Item coordinate data
>>>

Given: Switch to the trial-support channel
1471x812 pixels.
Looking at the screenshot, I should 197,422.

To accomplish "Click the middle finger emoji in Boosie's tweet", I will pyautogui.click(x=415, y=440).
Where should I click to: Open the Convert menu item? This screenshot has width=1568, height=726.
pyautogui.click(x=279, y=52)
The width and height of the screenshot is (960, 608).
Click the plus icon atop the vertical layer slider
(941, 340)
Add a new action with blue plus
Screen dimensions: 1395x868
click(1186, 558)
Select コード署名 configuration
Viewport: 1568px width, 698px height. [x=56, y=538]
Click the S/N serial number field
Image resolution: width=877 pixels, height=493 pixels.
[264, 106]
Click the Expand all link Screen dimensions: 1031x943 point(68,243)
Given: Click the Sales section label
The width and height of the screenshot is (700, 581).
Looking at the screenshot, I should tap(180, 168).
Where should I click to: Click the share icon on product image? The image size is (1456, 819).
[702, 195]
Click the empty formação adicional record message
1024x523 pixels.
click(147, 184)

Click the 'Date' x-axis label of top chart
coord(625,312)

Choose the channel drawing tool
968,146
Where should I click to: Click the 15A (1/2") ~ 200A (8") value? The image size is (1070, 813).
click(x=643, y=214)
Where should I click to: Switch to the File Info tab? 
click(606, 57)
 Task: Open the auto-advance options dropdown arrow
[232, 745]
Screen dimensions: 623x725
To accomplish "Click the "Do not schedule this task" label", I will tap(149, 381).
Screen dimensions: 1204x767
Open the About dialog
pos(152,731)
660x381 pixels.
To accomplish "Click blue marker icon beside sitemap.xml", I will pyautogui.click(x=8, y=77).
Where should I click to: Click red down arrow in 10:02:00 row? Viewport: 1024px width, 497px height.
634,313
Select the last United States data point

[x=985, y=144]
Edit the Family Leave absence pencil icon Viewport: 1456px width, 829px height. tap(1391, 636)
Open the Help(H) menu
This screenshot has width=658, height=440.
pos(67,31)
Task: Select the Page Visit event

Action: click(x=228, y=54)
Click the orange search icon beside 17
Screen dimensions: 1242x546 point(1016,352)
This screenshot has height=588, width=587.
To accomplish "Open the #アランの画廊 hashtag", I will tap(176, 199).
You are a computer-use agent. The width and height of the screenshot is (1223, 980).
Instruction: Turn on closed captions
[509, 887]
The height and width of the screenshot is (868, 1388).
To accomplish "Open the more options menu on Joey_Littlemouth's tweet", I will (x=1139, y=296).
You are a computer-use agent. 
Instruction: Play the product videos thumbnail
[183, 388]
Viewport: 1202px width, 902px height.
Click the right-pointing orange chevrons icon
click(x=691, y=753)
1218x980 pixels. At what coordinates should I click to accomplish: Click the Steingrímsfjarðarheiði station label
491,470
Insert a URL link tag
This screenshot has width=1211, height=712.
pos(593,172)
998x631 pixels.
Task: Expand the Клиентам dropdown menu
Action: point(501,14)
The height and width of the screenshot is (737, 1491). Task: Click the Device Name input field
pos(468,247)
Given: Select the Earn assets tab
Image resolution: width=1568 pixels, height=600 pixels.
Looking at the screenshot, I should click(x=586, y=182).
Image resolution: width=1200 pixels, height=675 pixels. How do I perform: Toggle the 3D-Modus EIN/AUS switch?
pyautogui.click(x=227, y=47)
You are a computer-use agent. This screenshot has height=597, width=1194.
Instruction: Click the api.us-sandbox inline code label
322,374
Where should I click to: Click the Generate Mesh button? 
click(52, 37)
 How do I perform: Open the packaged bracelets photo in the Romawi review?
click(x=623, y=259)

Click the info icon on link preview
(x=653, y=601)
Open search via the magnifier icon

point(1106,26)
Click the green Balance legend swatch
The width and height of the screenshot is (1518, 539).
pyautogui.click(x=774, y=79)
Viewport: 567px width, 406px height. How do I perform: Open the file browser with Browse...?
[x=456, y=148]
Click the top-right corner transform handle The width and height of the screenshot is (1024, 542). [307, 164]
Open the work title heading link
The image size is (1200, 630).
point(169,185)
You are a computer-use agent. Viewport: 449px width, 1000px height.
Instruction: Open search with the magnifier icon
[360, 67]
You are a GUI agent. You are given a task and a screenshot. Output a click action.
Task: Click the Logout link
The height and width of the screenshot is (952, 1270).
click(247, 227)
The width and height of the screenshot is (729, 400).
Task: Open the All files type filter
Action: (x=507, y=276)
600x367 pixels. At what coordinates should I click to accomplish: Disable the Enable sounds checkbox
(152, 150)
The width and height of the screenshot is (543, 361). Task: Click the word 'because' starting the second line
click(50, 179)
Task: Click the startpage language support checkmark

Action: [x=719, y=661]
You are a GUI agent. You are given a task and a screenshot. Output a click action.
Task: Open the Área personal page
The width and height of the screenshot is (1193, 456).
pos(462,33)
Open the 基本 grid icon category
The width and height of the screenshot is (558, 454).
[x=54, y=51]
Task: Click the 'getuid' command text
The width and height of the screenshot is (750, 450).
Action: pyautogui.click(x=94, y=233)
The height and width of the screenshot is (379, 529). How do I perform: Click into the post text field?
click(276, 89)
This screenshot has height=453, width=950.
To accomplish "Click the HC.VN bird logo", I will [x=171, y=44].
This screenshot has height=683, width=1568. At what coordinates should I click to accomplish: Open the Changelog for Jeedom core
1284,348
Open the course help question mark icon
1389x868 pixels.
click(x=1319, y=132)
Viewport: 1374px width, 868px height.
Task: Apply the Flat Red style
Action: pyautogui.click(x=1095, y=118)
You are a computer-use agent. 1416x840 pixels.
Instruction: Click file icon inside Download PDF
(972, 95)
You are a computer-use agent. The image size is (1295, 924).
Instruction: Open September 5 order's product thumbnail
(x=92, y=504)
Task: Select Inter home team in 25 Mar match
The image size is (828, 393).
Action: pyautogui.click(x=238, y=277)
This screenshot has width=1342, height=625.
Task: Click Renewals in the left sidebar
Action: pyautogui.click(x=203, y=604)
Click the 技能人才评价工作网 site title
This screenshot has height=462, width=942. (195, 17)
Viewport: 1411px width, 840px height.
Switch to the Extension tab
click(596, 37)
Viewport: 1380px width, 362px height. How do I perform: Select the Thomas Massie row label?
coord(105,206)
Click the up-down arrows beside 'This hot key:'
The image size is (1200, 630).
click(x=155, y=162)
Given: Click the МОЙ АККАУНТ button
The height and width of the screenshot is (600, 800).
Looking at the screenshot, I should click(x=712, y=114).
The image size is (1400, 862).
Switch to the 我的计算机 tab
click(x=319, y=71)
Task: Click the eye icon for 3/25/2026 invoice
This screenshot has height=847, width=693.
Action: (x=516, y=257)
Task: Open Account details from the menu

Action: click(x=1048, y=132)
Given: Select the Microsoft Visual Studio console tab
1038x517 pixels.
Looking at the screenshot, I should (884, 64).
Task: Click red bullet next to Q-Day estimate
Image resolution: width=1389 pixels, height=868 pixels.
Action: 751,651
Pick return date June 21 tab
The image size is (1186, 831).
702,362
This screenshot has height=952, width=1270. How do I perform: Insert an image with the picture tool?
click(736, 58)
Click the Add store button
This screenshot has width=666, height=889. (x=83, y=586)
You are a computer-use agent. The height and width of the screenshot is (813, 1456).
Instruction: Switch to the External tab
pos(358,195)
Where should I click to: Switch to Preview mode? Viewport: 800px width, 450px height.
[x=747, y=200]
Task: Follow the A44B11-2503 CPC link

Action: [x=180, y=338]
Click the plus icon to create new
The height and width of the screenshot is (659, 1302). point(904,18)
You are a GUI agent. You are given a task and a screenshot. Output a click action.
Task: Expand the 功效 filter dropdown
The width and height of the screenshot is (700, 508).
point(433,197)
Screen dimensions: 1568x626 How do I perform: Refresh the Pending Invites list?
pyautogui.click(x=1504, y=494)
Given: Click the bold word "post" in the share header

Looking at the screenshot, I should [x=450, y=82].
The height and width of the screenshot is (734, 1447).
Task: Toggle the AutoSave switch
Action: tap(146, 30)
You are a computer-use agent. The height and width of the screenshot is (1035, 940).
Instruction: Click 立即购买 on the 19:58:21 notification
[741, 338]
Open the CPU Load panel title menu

<<<

● **Direction**: Copy out word for word the lines between the one holding "Select the last United States data point" and the one holding "Action: click(x=228, y=54)", inclusive.

● **Result of this task**:
Select the last United States data point

[x=985, y=144]
Edit the Family Leave absence pencil icon Viewport: 1456px width, 829px height. tap(1391, 636)
Open the Help(H) menu
This screenshot has width=658, height=440.
pos(67,31)
Task: Select the Page Visit event

Action: click(x=228, y=54)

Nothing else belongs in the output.